1000 Albums Project

ALBUM 155

Queen’s Speech EP, by Lady Leshurr
Suggested by Paul Wray

Knowing nothing about Lady Leshurr before this review, I gave her a quick Google while I listened.

Apparently, she’s appearing in the next season of Dancing on Ice, joining the ranks of past contestants such as Graham Le Saux, Duncan James of Blue, and Andi Peters. Another alum is Vanilla Ice, presumably chosen because he has part of the show’s title in his name.

We’ll soon see if Lady Lashurr can out-skate the Iceman… but can she out-rap him?

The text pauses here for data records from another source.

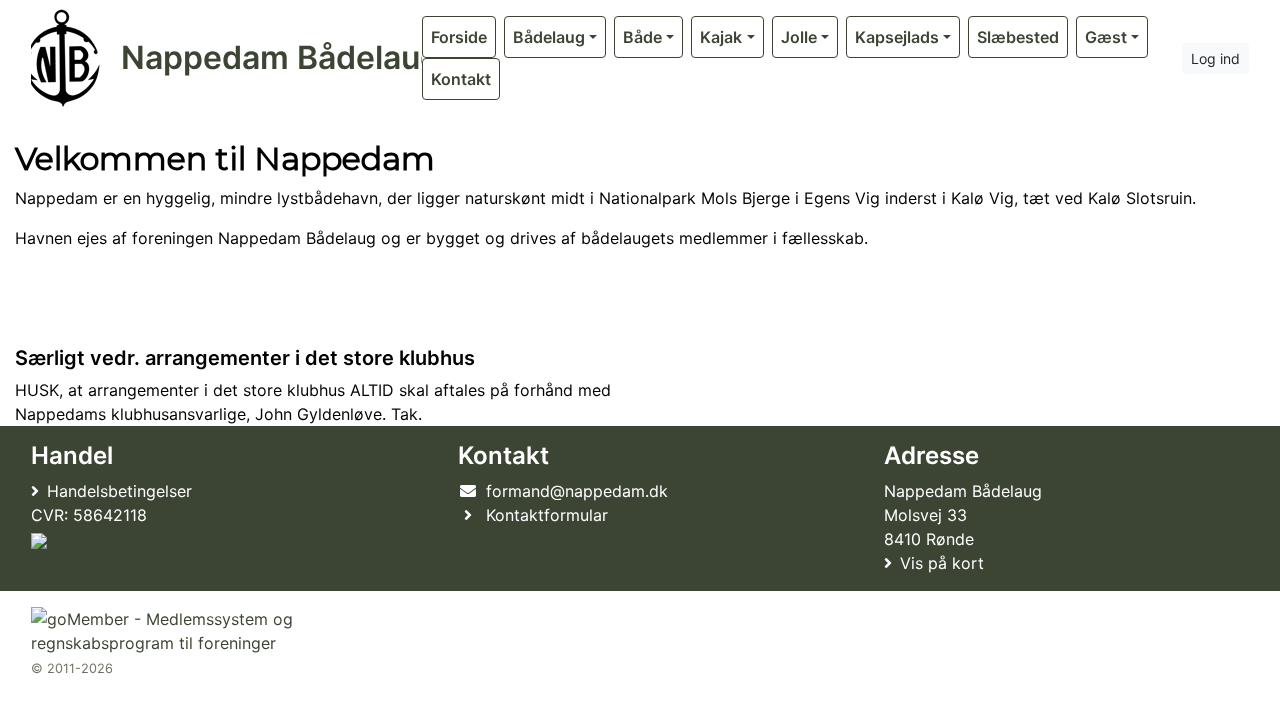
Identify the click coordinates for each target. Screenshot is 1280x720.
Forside (459, 37)
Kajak (721, 37)
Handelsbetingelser (119, 491)
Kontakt (461, 79)
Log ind (1215, 58)
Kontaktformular (547, 515)
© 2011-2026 (72, 668)
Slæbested (1018, 37)
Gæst (1106, 37)
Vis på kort (942, 563)
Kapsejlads (897, 37)
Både (642, 37)
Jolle (799, 37)
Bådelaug (549, 37)
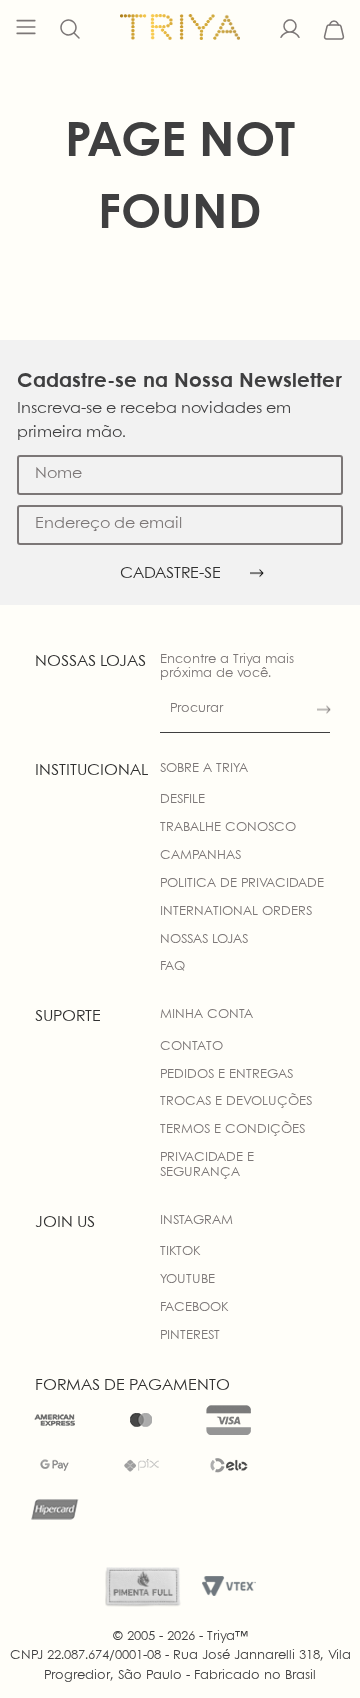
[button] (70, 30)
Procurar (196, 708)
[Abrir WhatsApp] (310, 1647)
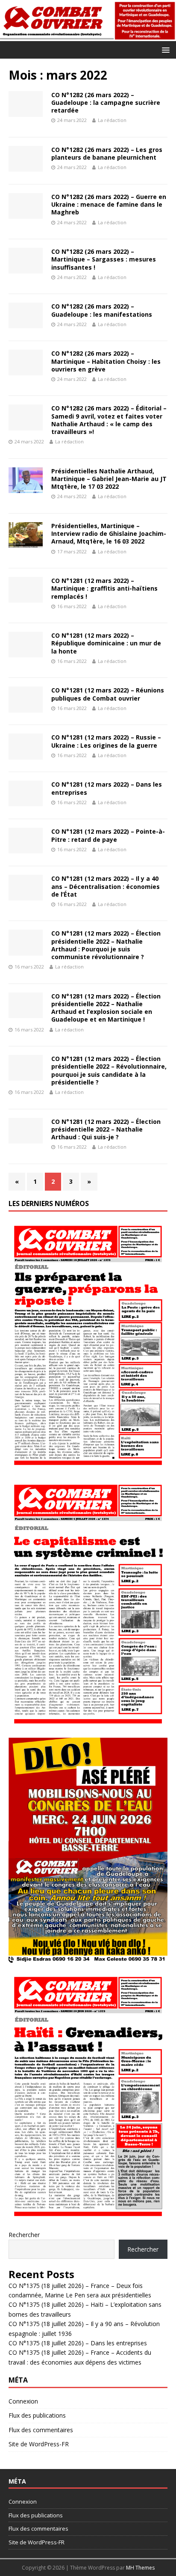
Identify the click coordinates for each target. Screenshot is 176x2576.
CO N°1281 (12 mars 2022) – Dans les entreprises (106, 788)
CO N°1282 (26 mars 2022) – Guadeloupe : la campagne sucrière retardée (105, 102)
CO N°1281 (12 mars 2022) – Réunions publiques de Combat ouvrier (107, 694)
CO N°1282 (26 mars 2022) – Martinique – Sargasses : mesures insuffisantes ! (103, 259)
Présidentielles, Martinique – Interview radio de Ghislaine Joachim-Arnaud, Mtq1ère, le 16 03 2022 (108, 533)
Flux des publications (37, 2415)
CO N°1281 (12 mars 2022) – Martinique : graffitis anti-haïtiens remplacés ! (104, 588)
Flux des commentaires (41, 2430)
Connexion (23, 2401)
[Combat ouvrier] (88, 36)
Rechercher (24, 2235)
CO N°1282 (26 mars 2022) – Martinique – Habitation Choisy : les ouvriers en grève (106, 361)
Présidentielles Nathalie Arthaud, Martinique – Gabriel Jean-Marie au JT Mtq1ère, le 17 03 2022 (109, 478)
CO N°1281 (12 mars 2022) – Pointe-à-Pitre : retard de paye (108, 835)
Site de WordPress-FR (39, 2444)
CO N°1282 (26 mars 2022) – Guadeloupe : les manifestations (101, 310)
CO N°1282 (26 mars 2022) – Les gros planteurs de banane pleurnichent (106, 153)
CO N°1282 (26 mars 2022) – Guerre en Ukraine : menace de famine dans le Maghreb (108, 204)
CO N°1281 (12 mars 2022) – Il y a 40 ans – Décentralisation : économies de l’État (105, 886)
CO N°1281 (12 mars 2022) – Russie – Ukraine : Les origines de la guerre (106, 741)
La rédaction (112, 120)
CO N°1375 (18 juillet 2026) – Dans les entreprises (78, 2343)
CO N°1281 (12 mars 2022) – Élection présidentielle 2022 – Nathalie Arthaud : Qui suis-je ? (106, 1129)
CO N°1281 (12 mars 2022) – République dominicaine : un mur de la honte (106, 643)
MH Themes (140, 2567)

Lady Leshurr has a very distinctive voice. Her raps are lyrical and poetic, and certainly dextrous, but they deal with down-to-earth and working class themes. Her voice is light yet biting, and it’s sheathed in a soft Brummie twang that makes everything slightly less threatening than it actually is.

The threat encased in her raps feels genuine, but not particularly malicious. It’s certainly combative, as if it’s tapped from the Rap Battle well. Being British, and female, this abrasive stance is much more “hey there, your feet stink” than “I’m going to shood you in the neck”, and the dreaded word “Banter” is used on multiple occasions.

If I had to characterise Lady Lashurr’s flow in a single word, it’d be Chav. Or Juvenile. It’s Matt Lucas’s Vicky Pollard facing off against Catherine Tate’s Lauren, where one side is blabbering “yeah but no but yeah” and the other side is claiming she’s not bovvered. It’s handbags and elbows and “your mum’s a slag” and “state of your shoes” and on and on. It’s two schoolkids throwing chips at each other in the precinct outside Matatlan, or going two’s-up on a Berkley Menthol outside Bargain Booze, pleading with customers to help them buy two litres of Diamond White.

Lashurr is overly concerned with her imaginary Rap Target’s personal hygiene, commenting endlessly on the cleanliness of their panties, or the stinkiness of their feet, or rattiness of their wig, or the mottled appearance of their lips. It’s fun, I guess, and there’s wit in the framing, but it’s cheap laughs at the core. There’s nothing really informative or uplifting. It feels grubby, a salt-flecked seaside tourist town off-season, with boarded shop windows and faded graffiti. Apparently, the Queen’s Speech rhetoric is borne out of a freestyle rap approach, which likely explains the issues I’ve highlighted. It’d be nice to see some forethought and creative design behind later releases, rather than an open page and a microphone.

With the topics on discussion melting into an amorphous blob of “bantz”, and with the low-key musical accompaniment playing second fiddle to the wordsmithery, every track on this EP seems to meld into one. There’s no standout, by design, and I believe this would be better just enjoyed as one single scene. I’ll finger the first track for singular phrase, more because you’re hearing it before you realise the rest are much the same.

The Queen’s Speech EP gets a middling 5/10. It’s morbidly entertaining to a degree, but with an undercurrent of being shanked in the leg by a schoolyard chav wielding a bookie’s pen.